The KHWA leadership is adamantly opposed to mobilizing the strong support for the strike among workers and the rural poor, as well as sections of the middle class, as indicated by the messages of support from the award-winning novelist Arundhati Roy, actress Kani Kashruti and Malayalam writer P. Geetha.
The KHWA has made no attempt to spread the strike to ASHA workers in other states, or to tie it to a broader working class challenge to the deplorable state of public healthcare. For decades, under both Congress Party and BJP-led national governments, the Indian state at all levels has spent no more than 2 percent of GDP on healthcare—that is, generally less than what it funnels into its massive nuclear-armed military.

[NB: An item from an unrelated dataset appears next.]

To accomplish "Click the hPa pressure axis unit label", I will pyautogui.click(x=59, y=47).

On March 8, International Women’s Day, the union organized a token protest outside the state government Secretariat in Thiruvananthapuram, Kerala’s capital. The KHWA is now calling for a larger protest at the same venue on Monday, March 17, which will mark the strike’s 36th day. However, its aim is not to mobilize broader working class support, but rather to maintain control over an increasingly restless rank and file.
The striking ASHA workers should form rank-and-file committees independent of the KHWA union apparatus, its Congress Party and Stalinist CPI allies, and all representatives of the rival capitalist parties and their trade union lackeys.

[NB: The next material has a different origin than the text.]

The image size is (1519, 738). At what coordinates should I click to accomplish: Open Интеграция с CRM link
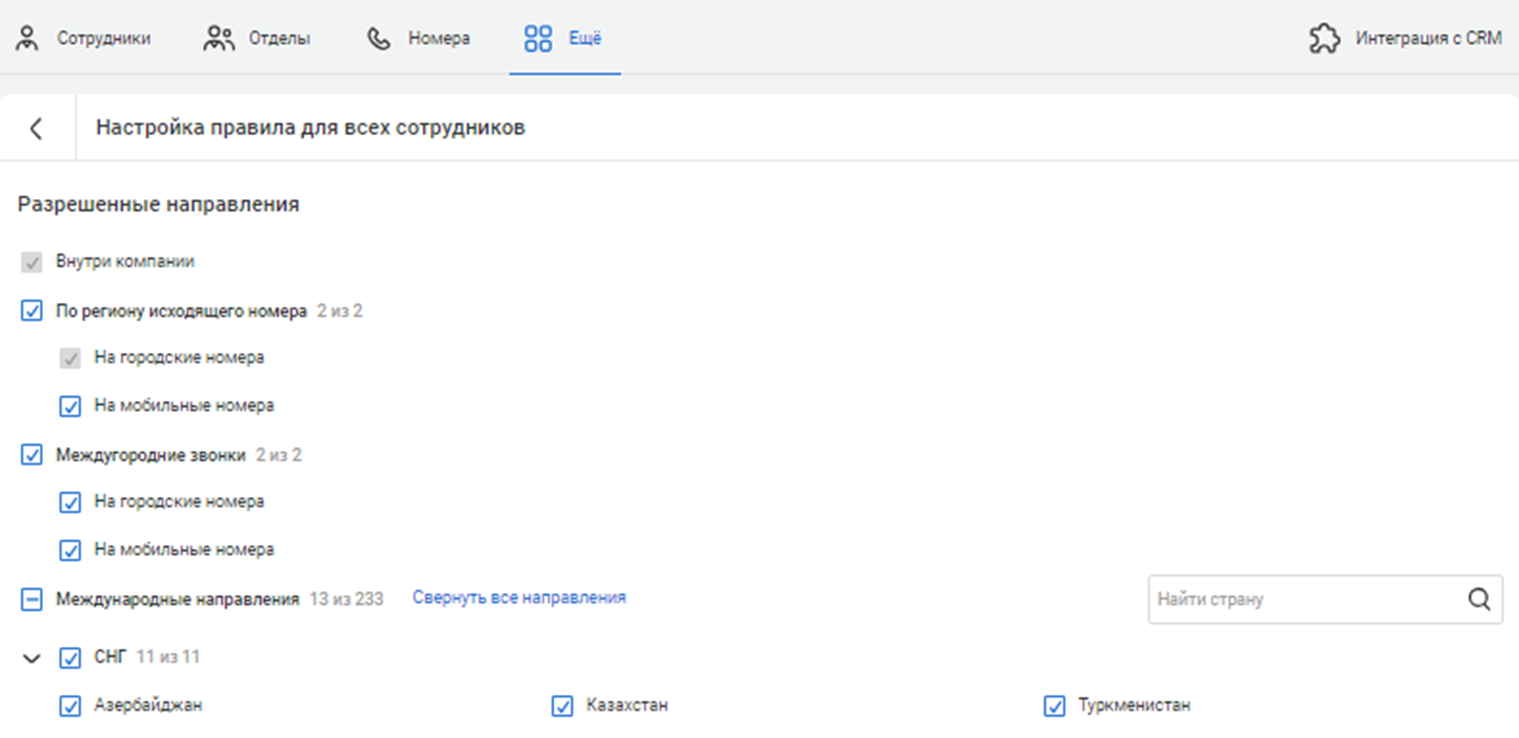click(x=1428, y=39)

Workers can only assert their class interests and mobilize their social power insofar as they break free of the entire capitalist political establishment, and consciously repudiate its various reactionary nationalist, communalist and ethno-regionalist appeals.
Even as the CPM and Congress Party trade accusations against each other in Kerala, they are working together on the national stage to tie the mounting social anger against the Narendra Modi-led BJP government to the opposition INDIA alliance. Led by the Congress Party and including a wing of the fascistic Shiv Sena, the INDIA alliance aims to replace the current government with one no less committed to big business policies and the India-US anti-China “Global Strategic Partnership.”
A critical task of an ASHA workers’ rank-and-file committee would be to broaden the struggle, seeking to mobilize support from and develop a working class counter-offensive, involving all workers, public and private sector alike, in Kerala and across India. This should include direct appeals to ASHA workers across India for a joint struggle for permanent jobs and common terms of employment—including a 21,000 rupee minimum monthly salary—for all, and a vast infusion of state funds into expanding public health care, through the seizure of the ill-gotten wealth of the Ambanis, Adanis and other billionaires. It should also include forging fighting ties with healthcare and other workers around the world through the International Workers Alliance of Rank-and-File Committees (IWA-RFC).